HSBC’s revenues tumbled 9% to $31.17bn in the first half of the year, with share prices falling by 16% over the past 12 months. The banking giant has been criticised for failing to grow, although Chief Executive Steven Gulliver insists that the company has fared well given market and regulatory pressures, adding: “There are indications that interest rates could start to rise as early as the fourth quarter of 2014 in the UK and the first half of 2015 in the US, which given the size of our commercial surplus has positive implications for our revenues.”

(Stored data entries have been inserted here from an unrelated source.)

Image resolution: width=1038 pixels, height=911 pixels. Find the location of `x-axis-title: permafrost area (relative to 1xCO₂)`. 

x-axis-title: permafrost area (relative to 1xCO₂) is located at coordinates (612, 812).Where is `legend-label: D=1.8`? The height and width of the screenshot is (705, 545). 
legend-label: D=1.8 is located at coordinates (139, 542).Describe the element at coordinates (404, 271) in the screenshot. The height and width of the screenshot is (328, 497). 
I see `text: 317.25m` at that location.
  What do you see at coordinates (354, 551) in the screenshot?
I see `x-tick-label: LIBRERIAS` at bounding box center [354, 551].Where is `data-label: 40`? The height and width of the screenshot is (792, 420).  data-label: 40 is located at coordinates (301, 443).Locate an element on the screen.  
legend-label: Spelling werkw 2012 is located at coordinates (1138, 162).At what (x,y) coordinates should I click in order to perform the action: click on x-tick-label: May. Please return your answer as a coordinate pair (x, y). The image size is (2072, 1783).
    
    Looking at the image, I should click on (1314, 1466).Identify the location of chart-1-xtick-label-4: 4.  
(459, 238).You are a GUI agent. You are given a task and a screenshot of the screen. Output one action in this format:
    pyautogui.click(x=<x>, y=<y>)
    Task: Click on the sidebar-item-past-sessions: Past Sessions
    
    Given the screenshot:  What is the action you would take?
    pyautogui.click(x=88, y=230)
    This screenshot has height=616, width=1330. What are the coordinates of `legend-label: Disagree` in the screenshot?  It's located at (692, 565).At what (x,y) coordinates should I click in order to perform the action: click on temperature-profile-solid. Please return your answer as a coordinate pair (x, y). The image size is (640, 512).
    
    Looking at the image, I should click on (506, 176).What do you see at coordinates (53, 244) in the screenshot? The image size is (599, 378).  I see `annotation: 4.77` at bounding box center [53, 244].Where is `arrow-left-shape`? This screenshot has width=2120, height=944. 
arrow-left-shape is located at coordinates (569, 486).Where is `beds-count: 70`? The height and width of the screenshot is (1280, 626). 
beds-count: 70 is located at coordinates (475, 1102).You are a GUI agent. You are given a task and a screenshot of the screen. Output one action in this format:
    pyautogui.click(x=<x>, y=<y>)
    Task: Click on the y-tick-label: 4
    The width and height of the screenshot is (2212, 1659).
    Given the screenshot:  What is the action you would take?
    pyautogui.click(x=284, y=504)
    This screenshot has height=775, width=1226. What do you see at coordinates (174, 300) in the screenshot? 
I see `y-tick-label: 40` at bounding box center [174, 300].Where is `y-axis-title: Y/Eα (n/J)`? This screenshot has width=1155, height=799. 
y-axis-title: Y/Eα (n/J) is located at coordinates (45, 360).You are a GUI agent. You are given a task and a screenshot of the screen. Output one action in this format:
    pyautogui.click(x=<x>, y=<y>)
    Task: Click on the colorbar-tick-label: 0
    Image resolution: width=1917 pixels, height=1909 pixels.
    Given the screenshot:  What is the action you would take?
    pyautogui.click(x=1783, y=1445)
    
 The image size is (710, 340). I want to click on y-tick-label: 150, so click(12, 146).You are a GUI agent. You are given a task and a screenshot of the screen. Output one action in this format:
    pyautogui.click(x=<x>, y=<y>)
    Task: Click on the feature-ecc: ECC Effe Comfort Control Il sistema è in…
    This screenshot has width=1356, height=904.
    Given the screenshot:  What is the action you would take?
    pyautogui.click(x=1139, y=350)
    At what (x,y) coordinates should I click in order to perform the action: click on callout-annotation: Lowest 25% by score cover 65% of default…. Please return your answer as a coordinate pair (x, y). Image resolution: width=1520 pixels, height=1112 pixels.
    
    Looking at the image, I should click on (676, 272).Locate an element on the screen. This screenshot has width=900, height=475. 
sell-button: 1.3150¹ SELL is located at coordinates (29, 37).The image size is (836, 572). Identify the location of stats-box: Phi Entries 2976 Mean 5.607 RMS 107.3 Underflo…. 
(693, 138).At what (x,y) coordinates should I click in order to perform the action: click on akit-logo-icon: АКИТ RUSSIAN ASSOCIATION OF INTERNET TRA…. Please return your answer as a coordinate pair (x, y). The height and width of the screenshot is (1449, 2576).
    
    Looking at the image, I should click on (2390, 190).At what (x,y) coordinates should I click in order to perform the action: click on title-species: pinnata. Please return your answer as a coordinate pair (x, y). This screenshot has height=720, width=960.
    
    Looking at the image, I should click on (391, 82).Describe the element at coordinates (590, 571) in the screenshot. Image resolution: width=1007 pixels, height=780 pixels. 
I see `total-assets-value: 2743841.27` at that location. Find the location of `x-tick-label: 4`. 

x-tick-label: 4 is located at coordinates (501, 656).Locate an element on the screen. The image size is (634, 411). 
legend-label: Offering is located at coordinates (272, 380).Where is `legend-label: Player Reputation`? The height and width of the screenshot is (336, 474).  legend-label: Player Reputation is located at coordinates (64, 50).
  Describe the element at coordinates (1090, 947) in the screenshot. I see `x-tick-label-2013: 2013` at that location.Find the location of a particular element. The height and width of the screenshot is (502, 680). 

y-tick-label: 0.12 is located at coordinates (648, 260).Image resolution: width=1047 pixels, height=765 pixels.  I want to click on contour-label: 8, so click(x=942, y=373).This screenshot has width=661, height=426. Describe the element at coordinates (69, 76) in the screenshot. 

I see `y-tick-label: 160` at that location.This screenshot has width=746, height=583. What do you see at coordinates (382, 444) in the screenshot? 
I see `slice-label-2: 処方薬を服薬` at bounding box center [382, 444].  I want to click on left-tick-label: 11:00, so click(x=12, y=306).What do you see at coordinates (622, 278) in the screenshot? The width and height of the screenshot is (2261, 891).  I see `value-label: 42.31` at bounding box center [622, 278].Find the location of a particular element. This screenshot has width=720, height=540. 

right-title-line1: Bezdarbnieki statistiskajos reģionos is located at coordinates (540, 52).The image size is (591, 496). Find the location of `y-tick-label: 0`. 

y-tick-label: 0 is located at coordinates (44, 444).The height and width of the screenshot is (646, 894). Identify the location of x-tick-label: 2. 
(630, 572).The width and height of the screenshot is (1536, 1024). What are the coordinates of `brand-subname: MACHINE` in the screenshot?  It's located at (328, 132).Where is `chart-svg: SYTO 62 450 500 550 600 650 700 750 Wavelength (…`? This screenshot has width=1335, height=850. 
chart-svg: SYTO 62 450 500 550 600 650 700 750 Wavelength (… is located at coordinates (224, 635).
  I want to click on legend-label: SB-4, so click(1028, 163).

According to Flint, intensifying regulation and compliance obligations are responsible for HSBC’s poor performance, with staff fearing individual recriminations or worse if they are seen to have made a mistake. There is “an observable and growing danger of disproportionate risk aversion creeping into decision-making in our businesses as individuals, facing uncertainty as to what may be criticised with hindsight and perceiving a zero tolerance of error, seek to protect themselves and the firm from future censure,” he said.
HSBC has been actively withdrawing from a number of countries, especially emerging markets, over the past few years, citing the risks involved. It was fined $2bn for a money laundering scandal in Mexico and continues to weather the financial fallout over mis-sold PPI, according to the Financial Times.